Fortunately, Singapore seems poised to be able to resist the deflationary pressure due to a tight labour market and increasing population. The fall in the general price level is unlikely to be passed on to the consumers as companies face high rental cost and sticky wages. So don’t expect the price of your groceries, MRT and Bus fares  and other necessities to fall.

What about investors?

Investors should remain cautious if the prices of Brent continues to decline to inflection point. The slide will cause concerns for companies in the offshore and marine industry such as Sembcorp, Keppel and COSCO as profits dwindled with declining global demands.

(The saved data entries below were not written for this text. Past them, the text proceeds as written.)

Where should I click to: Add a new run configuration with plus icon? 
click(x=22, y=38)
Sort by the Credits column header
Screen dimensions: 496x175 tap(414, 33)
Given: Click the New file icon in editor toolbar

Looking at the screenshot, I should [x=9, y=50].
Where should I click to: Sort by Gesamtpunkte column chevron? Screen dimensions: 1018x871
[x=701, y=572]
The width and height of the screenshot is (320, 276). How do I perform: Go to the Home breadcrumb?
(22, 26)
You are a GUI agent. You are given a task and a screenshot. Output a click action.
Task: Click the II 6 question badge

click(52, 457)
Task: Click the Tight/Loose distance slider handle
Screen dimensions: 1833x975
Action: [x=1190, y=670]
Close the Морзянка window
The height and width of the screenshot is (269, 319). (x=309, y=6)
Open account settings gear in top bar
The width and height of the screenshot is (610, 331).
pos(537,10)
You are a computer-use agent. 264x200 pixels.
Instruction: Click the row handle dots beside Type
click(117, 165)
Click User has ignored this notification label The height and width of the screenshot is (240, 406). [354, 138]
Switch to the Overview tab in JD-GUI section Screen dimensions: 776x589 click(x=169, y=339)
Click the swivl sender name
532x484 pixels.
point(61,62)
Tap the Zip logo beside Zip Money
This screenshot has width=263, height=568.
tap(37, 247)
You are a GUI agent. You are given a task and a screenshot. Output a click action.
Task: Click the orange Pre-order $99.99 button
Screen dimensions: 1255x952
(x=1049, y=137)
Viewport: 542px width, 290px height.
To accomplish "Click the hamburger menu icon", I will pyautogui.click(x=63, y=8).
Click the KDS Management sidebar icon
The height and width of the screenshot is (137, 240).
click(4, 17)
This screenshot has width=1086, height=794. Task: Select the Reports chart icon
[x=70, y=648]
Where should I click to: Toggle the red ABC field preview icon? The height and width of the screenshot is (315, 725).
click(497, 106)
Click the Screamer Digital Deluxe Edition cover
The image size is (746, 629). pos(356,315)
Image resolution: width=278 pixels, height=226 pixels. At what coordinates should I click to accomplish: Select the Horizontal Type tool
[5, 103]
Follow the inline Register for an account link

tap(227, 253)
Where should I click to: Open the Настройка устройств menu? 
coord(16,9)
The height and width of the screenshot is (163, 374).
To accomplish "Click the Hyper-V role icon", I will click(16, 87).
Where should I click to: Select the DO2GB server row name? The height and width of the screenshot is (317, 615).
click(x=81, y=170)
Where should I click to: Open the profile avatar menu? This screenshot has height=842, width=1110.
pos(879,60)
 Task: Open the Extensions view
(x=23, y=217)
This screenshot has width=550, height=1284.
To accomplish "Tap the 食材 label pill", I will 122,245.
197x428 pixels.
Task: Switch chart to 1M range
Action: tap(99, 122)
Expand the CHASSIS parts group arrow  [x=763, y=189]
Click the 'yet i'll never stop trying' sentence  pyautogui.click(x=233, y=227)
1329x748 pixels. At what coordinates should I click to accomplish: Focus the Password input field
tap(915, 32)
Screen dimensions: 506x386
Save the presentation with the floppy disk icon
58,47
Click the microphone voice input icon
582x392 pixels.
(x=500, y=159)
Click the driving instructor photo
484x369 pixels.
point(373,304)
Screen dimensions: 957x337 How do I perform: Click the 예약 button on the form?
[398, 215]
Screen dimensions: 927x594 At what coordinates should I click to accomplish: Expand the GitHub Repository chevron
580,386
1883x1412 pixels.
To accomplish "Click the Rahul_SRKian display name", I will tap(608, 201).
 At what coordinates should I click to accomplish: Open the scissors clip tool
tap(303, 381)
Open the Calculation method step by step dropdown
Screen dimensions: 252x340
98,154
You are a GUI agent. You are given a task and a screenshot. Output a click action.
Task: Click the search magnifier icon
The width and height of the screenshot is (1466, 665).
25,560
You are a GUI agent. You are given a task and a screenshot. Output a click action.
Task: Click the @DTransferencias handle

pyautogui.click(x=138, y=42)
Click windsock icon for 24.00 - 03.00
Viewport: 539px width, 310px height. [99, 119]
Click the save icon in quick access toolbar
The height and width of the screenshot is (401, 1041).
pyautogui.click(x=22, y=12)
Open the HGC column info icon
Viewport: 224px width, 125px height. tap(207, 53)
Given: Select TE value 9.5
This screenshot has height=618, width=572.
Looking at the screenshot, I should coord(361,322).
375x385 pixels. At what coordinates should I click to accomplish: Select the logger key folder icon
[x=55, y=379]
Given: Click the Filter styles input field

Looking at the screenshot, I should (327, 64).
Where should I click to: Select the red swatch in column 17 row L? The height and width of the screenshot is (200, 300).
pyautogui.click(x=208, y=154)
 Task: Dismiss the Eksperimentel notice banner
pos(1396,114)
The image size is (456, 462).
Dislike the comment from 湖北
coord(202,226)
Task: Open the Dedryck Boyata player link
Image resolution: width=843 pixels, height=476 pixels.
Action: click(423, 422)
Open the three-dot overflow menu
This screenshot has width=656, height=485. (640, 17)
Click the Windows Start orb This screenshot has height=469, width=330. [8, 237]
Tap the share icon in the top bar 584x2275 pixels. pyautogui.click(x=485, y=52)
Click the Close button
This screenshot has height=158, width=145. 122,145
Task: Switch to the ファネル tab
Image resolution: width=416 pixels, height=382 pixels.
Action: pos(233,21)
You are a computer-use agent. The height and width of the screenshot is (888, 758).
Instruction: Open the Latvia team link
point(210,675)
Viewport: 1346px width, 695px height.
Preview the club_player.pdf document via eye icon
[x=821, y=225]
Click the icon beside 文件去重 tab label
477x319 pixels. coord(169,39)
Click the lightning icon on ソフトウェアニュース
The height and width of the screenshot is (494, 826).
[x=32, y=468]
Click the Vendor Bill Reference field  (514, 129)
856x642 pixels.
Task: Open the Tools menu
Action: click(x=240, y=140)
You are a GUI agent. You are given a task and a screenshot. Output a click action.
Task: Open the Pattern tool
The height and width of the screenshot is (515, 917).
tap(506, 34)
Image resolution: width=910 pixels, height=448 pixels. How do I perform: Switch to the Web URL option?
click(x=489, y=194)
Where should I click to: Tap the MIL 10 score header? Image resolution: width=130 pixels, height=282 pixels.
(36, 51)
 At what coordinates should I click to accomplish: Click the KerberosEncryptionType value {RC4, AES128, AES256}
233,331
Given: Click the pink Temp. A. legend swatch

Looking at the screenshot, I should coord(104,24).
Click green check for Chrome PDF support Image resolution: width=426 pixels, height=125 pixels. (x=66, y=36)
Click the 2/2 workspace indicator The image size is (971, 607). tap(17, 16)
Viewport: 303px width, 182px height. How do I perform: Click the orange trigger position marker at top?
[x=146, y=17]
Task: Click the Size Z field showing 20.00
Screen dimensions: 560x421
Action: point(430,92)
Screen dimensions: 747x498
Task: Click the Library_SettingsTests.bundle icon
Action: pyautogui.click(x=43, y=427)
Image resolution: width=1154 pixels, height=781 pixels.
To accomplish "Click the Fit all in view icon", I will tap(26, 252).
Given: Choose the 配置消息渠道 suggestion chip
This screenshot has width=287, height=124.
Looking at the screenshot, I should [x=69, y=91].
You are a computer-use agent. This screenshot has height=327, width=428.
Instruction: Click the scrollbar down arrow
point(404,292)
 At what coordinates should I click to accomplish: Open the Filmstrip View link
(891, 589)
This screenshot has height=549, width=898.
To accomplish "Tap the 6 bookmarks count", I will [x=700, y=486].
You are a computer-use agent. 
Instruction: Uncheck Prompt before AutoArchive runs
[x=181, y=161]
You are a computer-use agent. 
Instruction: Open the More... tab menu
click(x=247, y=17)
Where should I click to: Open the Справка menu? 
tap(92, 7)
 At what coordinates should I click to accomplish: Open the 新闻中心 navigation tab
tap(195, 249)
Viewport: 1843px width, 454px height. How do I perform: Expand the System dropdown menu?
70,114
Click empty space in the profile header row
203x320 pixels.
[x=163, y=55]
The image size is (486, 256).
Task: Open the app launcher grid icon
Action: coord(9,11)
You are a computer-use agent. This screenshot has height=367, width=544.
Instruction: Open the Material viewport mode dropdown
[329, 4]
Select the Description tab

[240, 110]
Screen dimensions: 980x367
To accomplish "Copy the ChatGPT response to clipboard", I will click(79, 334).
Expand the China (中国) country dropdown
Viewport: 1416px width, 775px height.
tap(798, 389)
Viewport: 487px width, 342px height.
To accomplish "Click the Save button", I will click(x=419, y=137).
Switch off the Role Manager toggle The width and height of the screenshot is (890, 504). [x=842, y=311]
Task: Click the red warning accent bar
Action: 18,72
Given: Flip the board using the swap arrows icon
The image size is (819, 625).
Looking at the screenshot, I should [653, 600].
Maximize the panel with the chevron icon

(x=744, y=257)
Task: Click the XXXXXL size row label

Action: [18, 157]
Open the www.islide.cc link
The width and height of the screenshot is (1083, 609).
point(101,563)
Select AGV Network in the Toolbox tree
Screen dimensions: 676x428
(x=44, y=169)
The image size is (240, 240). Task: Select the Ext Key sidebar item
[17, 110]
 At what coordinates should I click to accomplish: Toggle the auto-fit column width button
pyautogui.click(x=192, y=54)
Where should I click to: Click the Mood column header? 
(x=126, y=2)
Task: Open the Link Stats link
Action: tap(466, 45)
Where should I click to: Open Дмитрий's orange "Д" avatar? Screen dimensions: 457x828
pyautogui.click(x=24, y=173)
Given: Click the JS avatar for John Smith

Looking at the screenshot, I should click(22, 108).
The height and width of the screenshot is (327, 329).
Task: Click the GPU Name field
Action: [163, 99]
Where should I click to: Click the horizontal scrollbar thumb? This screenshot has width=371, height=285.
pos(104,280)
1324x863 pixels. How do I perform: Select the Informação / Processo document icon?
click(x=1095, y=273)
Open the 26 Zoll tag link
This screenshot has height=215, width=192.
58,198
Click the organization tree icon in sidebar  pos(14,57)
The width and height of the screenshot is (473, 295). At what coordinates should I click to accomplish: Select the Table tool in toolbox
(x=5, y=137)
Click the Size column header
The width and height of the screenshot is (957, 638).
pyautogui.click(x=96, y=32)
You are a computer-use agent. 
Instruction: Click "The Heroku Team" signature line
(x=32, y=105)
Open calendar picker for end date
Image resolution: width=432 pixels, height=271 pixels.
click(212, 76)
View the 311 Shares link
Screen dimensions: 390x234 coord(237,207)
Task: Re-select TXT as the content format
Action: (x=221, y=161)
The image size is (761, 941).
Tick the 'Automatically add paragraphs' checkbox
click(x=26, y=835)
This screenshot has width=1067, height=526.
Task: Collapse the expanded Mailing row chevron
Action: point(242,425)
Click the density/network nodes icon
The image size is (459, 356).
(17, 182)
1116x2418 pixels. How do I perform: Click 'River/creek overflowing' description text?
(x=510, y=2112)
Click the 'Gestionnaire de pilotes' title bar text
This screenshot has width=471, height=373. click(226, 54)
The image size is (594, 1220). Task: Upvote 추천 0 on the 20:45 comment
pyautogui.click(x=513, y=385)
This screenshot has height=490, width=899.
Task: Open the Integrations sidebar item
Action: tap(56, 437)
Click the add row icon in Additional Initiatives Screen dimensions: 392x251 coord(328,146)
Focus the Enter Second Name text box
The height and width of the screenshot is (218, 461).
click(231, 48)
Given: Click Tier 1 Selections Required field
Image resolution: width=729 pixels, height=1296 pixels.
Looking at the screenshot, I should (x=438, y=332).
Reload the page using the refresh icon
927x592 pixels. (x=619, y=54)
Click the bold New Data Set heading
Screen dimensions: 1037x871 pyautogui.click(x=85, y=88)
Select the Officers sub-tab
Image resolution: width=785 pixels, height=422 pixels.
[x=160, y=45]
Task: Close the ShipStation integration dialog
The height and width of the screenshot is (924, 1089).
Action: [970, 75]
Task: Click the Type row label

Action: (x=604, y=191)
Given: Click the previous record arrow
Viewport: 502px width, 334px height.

The roubles crisis may further inject uncertainties to the market and may often lead to spillover effects on countries that are exposed to Russia such as the US, Germany and eastern Europe that relied heavily on Russian economy. For example, Germany’s company Siemens lost 14% of the revenue, Volkswagen has lost 20% in the same period and Adidas has shut down stores in Russia. American companies like McDonalds, FordMotors and ExxonMobil were also hurt by the fallout due to sanctions and decline in sales.

While there are mixed results from the falling prices, there is no cause of concern for Singapore, for now. Core inflation is expected to average between 2 to 3 per cent in 2015.